Despite these missteps, there’s a cheerful, even jaunty vibe to the proceedings at the Mark, which is fast turning into a kind of upscale scene restaurant for the Swifty’s set. A variety of palatable, fruit-themed cocktails are served at the bar, and in the evenings, the tables are populated by local kingpins (police commissioner Ray Kelly, among others) and crowds of bespangled, whisper-thin women who may or may not be friends with Carolyne Roehm. “I think this restaurant is very acceptable,” my mother declared, as we picked at the selection of predictably French, predictably archaic hotel desserts. These include a fluffy Grand Marnier soufflé (doused with perhaps a little too much Grand Marnier), several pastries (an excellent napoleon filled with pink cream, a tired rendition of Jean-Georges’s famous molten chocolate cake), and a classic Pavlova, which is filled, unexpectedly, with passion-fruit sorbet, and is as smooth and round as an ostrich egg.

If Jean-Georges is content to reprise former hits from the old French canon, then Jesse Schenker and his band of tattooed kitchen serfs at Recette, in the West Village, seem bent on dragging it, kicking and screaming, into the new millennium. The 27-year-old cook (who sports a tattoo of a Japanese carving knife on his arm) has worked with Gordon Ramsay, among others, and his pastry chef, Christina Lee, is a veteran of Per Se. Rather than rise slowly through the ranks of a stuffy, uptown kitchen, Schenker and company have followed the now familiar David Chang model and set up shop in a small, out-of-the-way location, in this case the former Jarnac space, on the far westerly fringe of 12th Street. Their new restaurant isn’t much to look at (spare dark-wood tabletops squeezed between drab olive walls, with a scattering of antique knickknacks), but the modestly priced (only three dishes cost over $20) small-plate, “urban American” menu is full of all sorts of elegant and unexpected surprises.

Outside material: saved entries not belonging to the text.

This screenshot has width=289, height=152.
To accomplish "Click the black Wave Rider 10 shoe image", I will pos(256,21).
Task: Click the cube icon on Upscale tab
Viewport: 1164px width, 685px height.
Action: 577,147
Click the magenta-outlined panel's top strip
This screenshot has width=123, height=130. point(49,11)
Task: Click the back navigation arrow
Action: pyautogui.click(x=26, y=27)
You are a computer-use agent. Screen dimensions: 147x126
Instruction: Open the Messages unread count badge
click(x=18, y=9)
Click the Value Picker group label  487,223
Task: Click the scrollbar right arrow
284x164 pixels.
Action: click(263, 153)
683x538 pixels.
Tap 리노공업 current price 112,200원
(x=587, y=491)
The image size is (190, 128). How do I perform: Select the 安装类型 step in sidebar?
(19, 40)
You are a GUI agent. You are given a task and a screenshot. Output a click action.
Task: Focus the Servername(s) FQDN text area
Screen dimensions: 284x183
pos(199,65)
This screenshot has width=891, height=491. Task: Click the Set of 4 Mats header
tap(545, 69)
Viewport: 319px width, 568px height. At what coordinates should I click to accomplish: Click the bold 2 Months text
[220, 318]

The first thing I tasted at Recette (French for “recipe”) was a square of arctic-char tartare, dabbed, among other things, with beet-flavored sorbet and popping little bulbs of salmon caviar. By the time the third dish arrived (a deliciously soft block of halibut, set over a creamy morel sauce), I felt like an opera buff who’d stumbled on a group of world-class tenors singing arias in their garage. Schenker and his associates are just as facile with meat (try the gently caramelized pork belly or the crunchy sweetbread drizzled with brown butter) as they are with fish, and you will find little wonders on the dessert list, too. Lee dresses puffy beignets with cassis-spiked raspberry jam, and makes an updated Greenmarket version of a napoleon with roasted apples. But to finish your meal on a real crescendo, order her ingenious interpretation of s’mores, which is made with burnt marshmallow, graham-cracker ice cream, and a streak of chocolate ganache spiced with cayenne.

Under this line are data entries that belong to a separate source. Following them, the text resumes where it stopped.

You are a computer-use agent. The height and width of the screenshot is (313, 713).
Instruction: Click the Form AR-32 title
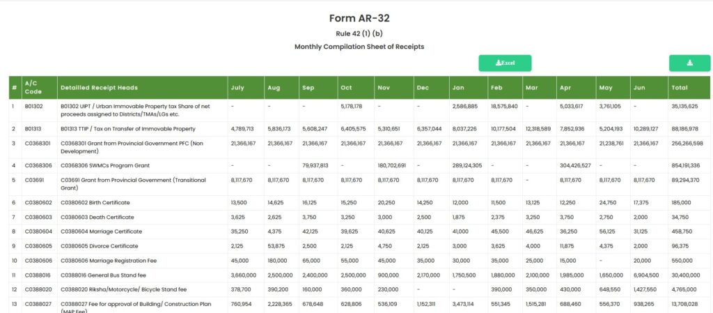(359, 18)
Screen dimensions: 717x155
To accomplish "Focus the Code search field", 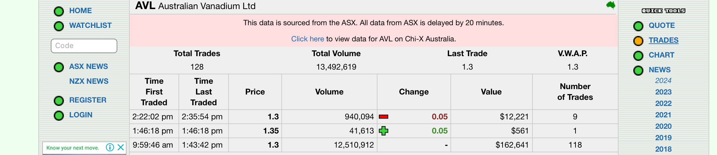I will pyautogui.click(x=84, y=46).
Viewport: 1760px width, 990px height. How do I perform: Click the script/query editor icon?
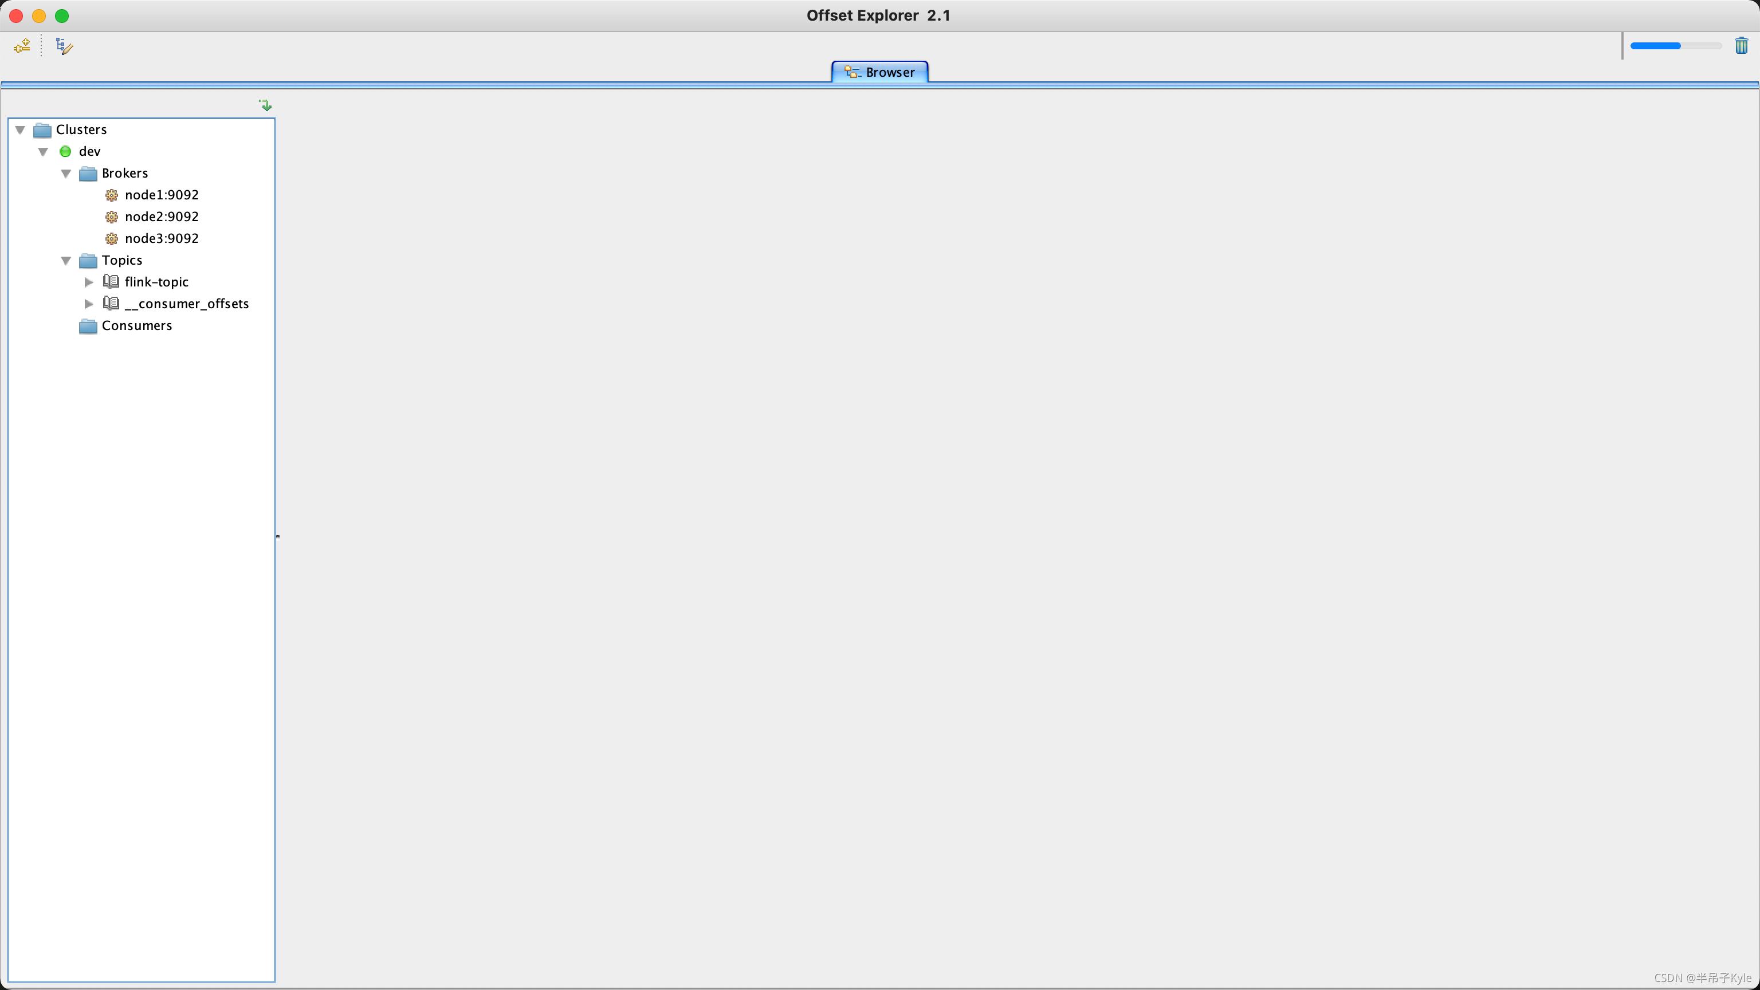pyautogui.click(x=64, y=46)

The Mark Restaurant by Jean-Georges
Address: 25 E. 77th St., at Madison Ave.; 212-606-3030
Hours: Dinner daily 5:30 to 11 p.m. Lunch Monday through Friday 11:30 a.m. to 2:30 p.m. Breakfast Monday through Friday 7 to 11 a.m., Saturday and Sunday 8 to 11 a.m. Brunch Saturday and Sunday 11:30 a.m. to 3 p.m.
Prices: Appetizers, $9 to $16; entrées, $23 to $38.
Note: If you find yourself marooned at the bar, the kumquat mojito is strangely addictive.
Ideal Meal: Hamachi sashimi or three-cheese ravioli, grilled black sea bass, Grand Marnier soufflé.
Scratchpad: One star for the refreshing uptown pageantry and another for the upscale bistro menu.


Recette
Address: 328 W. 12th St., at Greenwich St.; 212-414-3000
Hours: Dinner Sunday through Thursday 5:30 p.m. to midnight, Friday and Saturday to 1 a.m. Brunch Saturday and Sunday 11 a.m. to 3:30 p.m.
Prices: Appetizers, $6 to $20; entrées, $10 to $23.
Ideal Meal: Crispy sweetbreads, halibut, graham-cracker ice-cream s’mores.
Note: The wine list is notably varied for a restaurant this size. I like the Don David Michel Torino ’07 Malbec.
Scratchpad: One star for the top-notch, modestly priced cooking and another for the desserts.